* _Task description_
Quote, exactly, the line holding "You are a computer-use" and all lines after it to the end of the records below. Exclude pictures.

* _Data for processing_
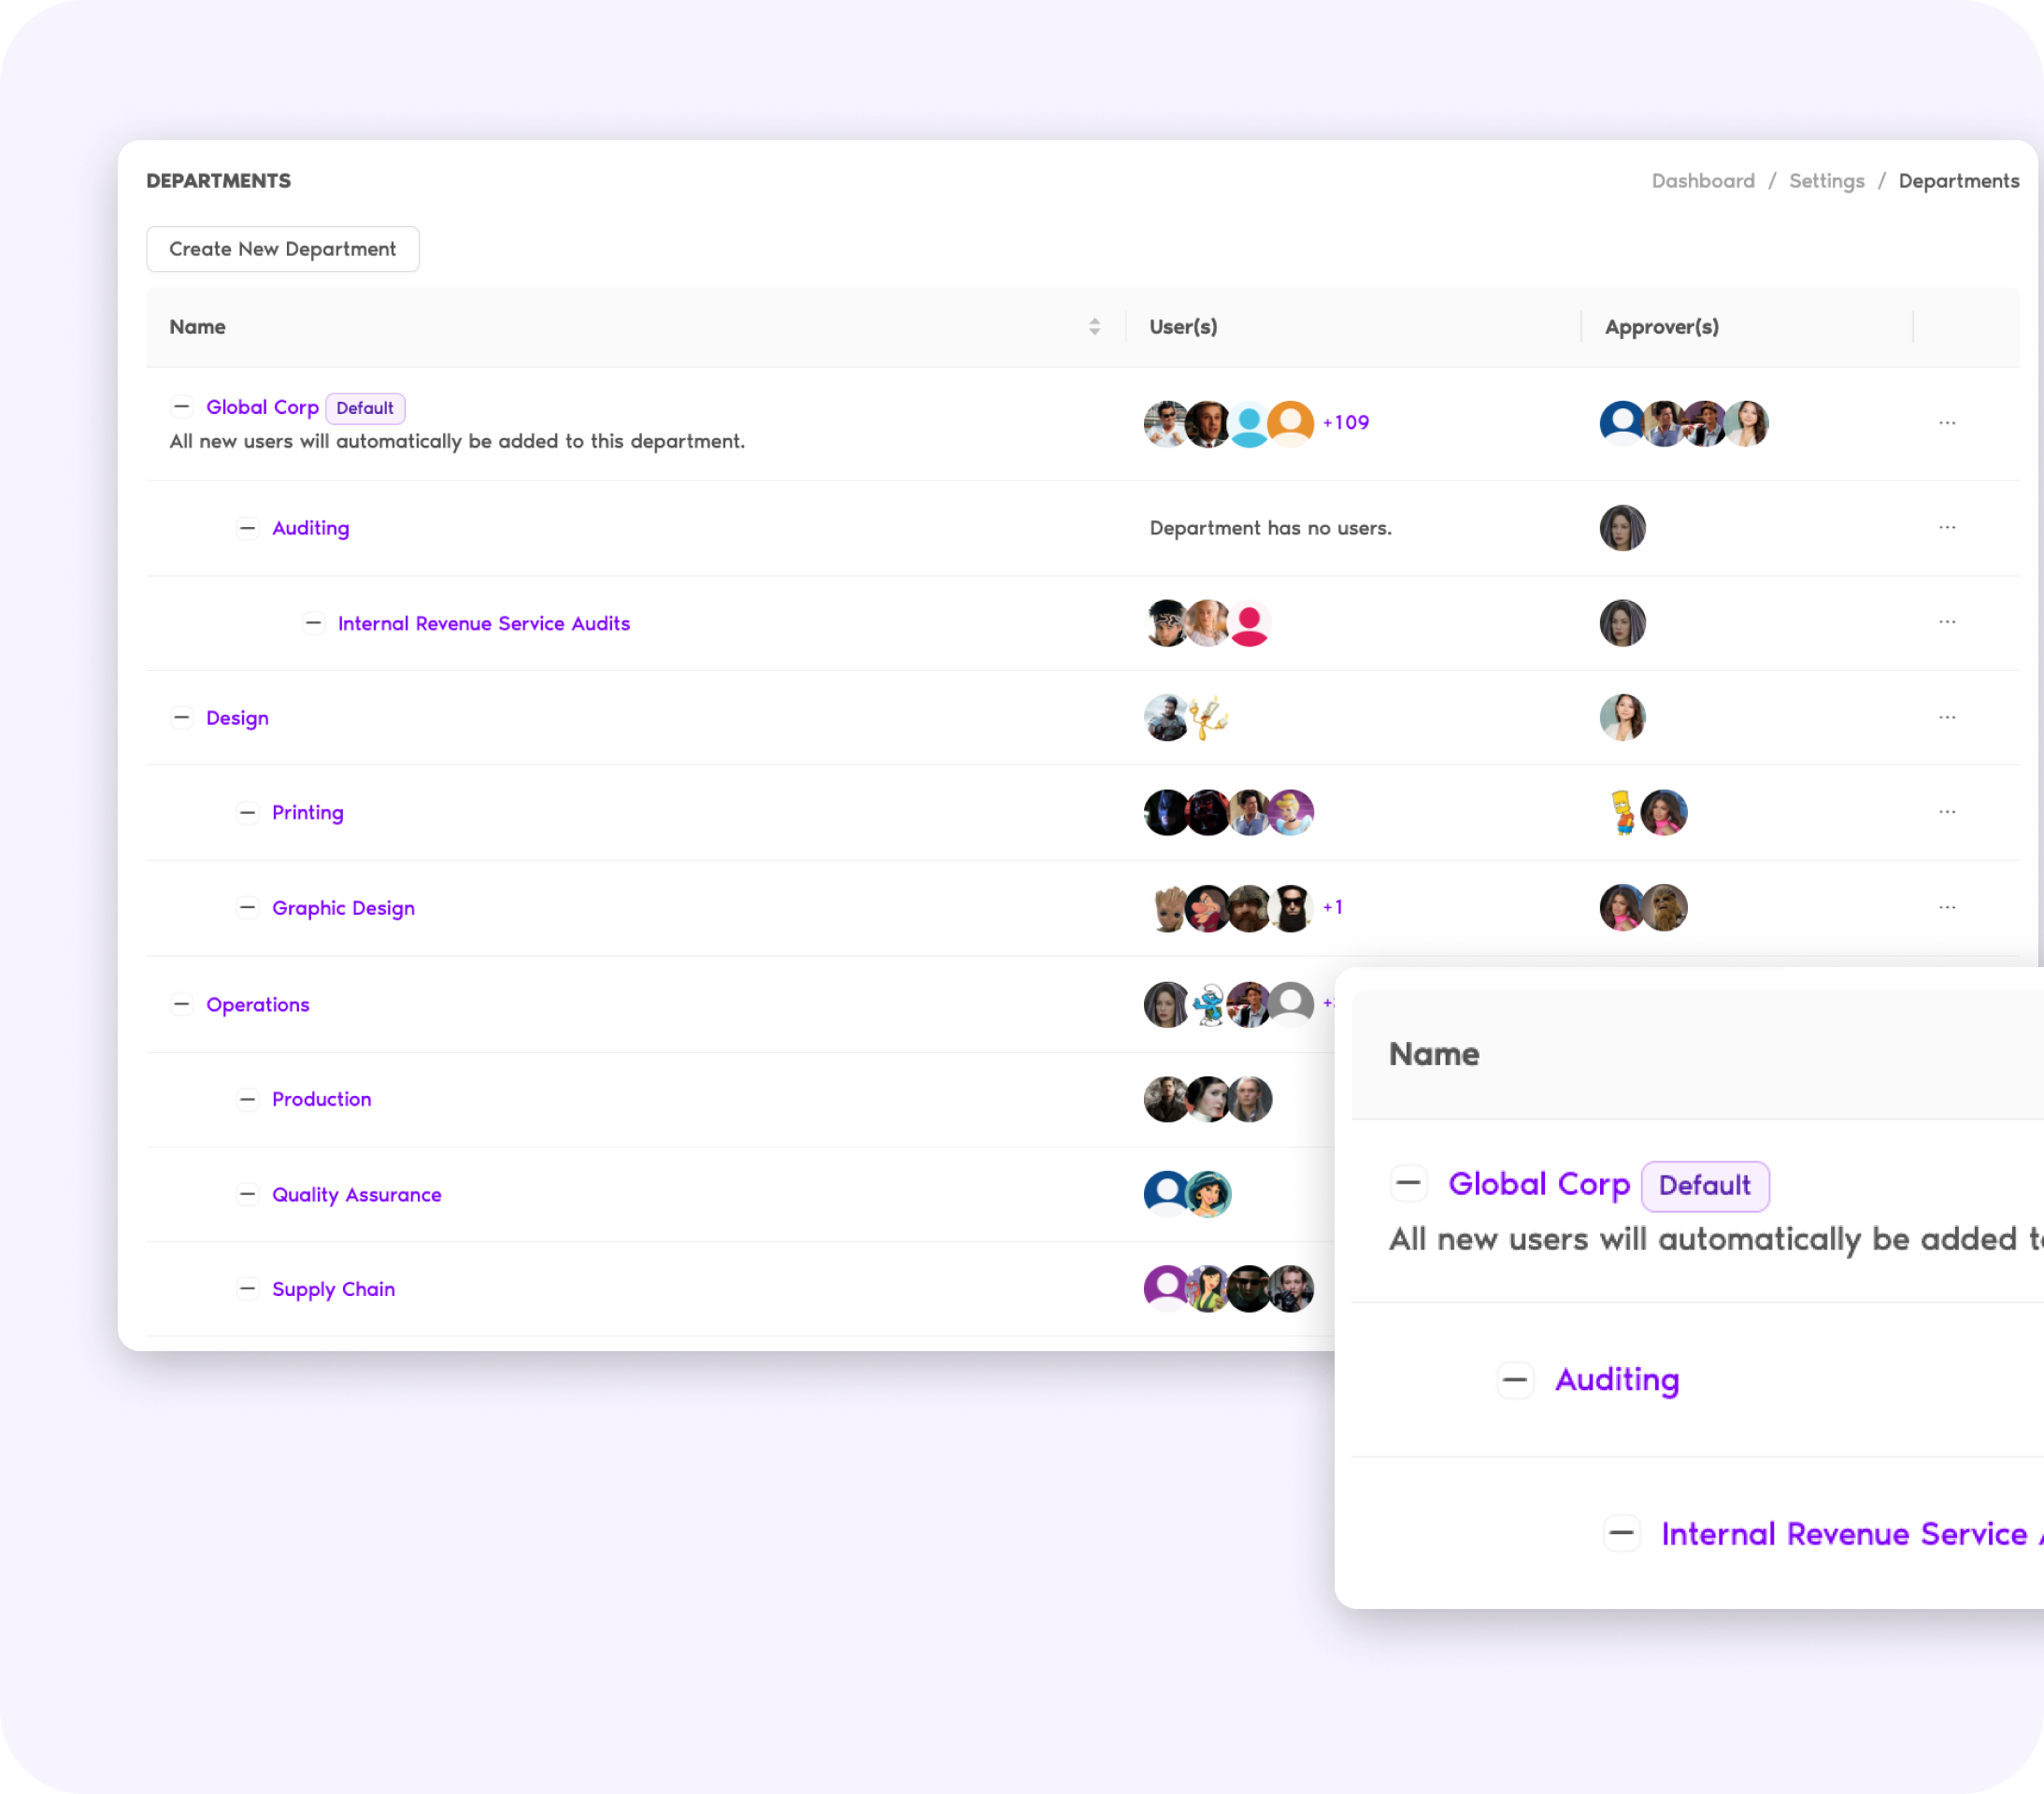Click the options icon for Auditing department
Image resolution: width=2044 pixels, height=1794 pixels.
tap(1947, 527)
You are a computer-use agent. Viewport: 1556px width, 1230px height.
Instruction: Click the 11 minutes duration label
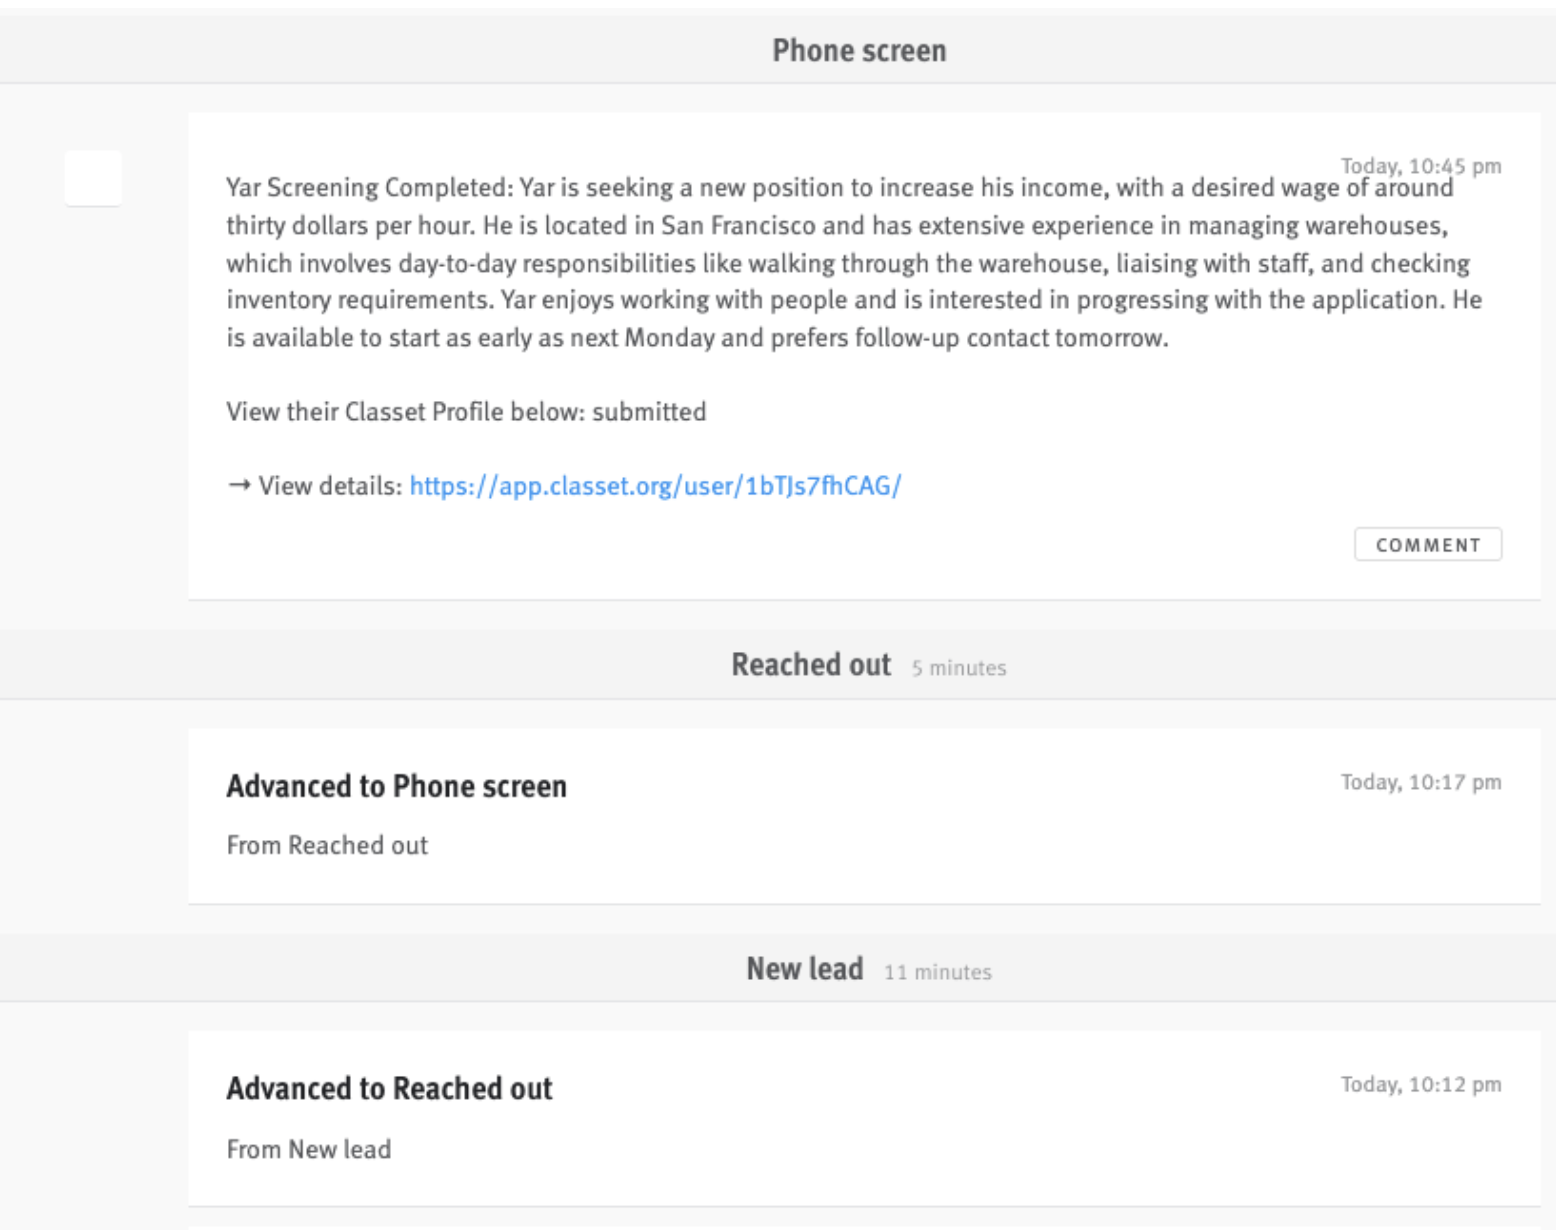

* _Your solution_
You are a computer-use agent. Viewport: 1556px width, 1230px height.
Instruction: Click the 11 minutes duration label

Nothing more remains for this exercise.